Functional null mutations in the gonosomal homologue gene TBL1Y are associated with non-syndromic coarctation of the aorta

Journal article


Publication Details

Author(s): Tagariello A, Breuer C, Birkner Y, Schmidt S, Koch AM, Cesnjevar R, Rueffer A, Dittrich S, Schneider H, Winterpacht A, Sticht H, Doetsch J, Toka O
Journal: Current Molecular Medicine
Publication year: 2012
Volume: 12
Journal issue: 2
Pages range: 199-205
ISSN: 1566-5240


Abstract


In patients with congenital heart defects, chromosomal anomalies are 100 times more frequent than in control subjects. Coarctation of the aorta can be detected in 15-20% of patients with Ullrich-Turner syndrome. By extensively reviewing literature involving breakpoint analysis of gonosomal deletions in Ullrich- Turner syndrome patients with and without coarctation of the aorta, we identified several gonosomal homolgous gene pairs of interest. Four of these homologous gene pairs were investigated by standard DNA sequencing in a cohort of 83 patients with non-syndromic coarctation of the aorta. Subsequently stability of mutant RNA and protein was analyzed to verify functional relevance of detected mutations. We identified two unreported missense mutations in Exon 8 (p.D69H) and 9 (p.R176W) of TBL1Y. Bioinformatic analysis and 3D modelling predicted that both mutations lead to TBL1Y loss of function. In RT-PCR and Western blot analyses of HEK293 cells transfected with a vector carrying the full-length TBL1Y (wild-type and mutant), we documented the predicted protein instability by showing protein decay for both mutant proteins.
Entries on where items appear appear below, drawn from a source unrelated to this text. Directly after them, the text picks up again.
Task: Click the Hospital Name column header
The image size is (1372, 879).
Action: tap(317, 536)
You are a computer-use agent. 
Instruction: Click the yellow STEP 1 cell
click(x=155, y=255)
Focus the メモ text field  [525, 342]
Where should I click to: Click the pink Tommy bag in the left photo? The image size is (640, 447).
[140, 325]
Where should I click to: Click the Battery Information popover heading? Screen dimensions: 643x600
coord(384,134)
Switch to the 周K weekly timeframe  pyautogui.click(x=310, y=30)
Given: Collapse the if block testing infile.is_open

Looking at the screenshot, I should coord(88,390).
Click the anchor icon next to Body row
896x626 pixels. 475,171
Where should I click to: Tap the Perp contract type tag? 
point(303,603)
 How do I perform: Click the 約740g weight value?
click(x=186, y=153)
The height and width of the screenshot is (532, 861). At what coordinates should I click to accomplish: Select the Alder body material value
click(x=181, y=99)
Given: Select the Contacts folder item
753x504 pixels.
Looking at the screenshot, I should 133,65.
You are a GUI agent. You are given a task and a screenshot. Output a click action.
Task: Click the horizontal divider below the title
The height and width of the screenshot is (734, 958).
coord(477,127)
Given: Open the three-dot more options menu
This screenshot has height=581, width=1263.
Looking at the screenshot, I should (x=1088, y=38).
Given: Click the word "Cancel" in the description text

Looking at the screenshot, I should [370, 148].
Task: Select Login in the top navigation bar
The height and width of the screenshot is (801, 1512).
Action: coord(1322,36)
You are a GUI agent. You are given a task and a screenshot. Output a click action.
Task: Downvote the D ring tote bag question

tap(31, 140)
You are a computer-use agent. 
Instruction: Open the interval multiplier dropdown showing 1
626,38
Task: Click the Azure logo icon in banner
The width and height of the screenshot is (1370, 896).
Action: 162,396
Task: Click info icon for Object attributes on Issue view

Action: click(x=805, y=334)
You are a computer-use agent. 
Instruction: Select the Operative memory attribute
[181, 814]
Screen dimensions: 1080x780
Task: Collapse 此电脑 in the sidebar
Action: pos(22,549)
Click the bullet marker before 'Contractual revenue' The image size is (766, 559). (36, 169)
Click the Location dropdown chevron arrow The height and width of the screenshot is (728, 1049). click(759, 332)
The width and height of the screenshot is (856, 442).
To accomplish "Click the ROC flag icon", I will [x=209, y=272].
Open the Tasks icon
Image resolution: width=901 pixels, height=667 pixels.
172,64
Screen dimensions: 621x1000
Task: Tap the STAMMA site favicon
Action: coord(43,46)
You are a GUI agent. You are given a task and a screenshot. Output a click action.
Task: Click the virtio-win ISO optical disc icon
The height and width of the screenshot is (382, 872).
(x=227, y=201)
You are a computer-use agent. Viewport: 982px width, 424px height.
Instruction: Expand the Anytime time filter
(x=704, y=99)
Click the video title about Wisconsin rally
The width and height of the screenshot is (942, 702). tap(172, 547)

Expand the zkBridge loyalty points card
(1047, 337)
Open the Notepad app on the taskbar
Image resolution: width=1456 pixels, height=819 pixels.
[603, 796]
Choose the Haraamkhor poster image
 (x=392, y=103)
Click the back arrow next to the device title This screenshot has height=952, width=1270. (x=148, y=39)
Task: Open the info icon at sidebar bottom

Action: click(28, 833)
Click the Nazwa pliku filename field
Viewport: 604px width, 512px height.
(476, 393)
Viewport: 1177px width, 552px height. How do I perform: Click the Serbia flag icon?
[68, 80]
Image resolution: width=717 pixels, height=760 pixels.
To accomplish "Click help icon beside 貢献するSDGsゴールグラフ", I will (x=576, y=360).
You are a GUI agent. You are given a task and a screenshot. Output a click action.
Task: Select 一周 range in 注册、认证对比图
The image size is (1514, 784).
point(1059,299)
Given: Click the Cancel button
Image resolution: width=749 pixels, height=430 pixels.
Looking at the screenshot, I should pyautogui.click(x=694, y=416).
TBL1Y is similar to its gonosomal homologue, TBL1X, and its autosomal homologue, TBLR1, on chromosome 3. Both genes are part of co-repressor machineries and required for transcriptional activation by transcription factors that involve CtBP1/2, which contributes to Notch signaling. Several studies have shown that Notch signalling is important for proper development of the left ventricular outflow tract. Our findings suggest that TBL1Y is involved in the genesis of non-syndromic coarctation of the aorta.



FAU Authors / FAU Editors

Cesnjevar, Robert Prof. Dr.
Kinderherzchirurgische Abteilung in der Herzchirurgischen Klinik
Dittrich, Sven Prof. Dr.
Professur für Kinderkardiologie
Koch, Anna Maria
Kinderherzchirurgische Abteilung in der Herzchirurgischen Klinik
Sticht, Heinrich Prof. Dr.
Professur für Bioinformatik
Winterpacht, Andreas Prof. Dr.
Professur für Humangenetik


External institutions with authors

Universität Köln


How to cite

APA:
Tagariello, A., Breuer, C., Birkner, Y., Schmidt, S., Koch, A.M., Cesnjevar, R.,... Toka, O. (2012). Functional null mutations in the gonosomal homologue gene TBL1Y are associated with non-syndromic coarctation of the aorta. Current Molecular Medicine, 12(2), 199-205. https://dx.doi.org/10.2174/156652412798889027

MLA:
Tagariello, Andreas, et al. "Functional null mutations in the gonosomal homologue gene TBL1Y are associated with non-syndromic coarctation of the aorta." Current Molecular Medicine 12.2 (2012): 199-205.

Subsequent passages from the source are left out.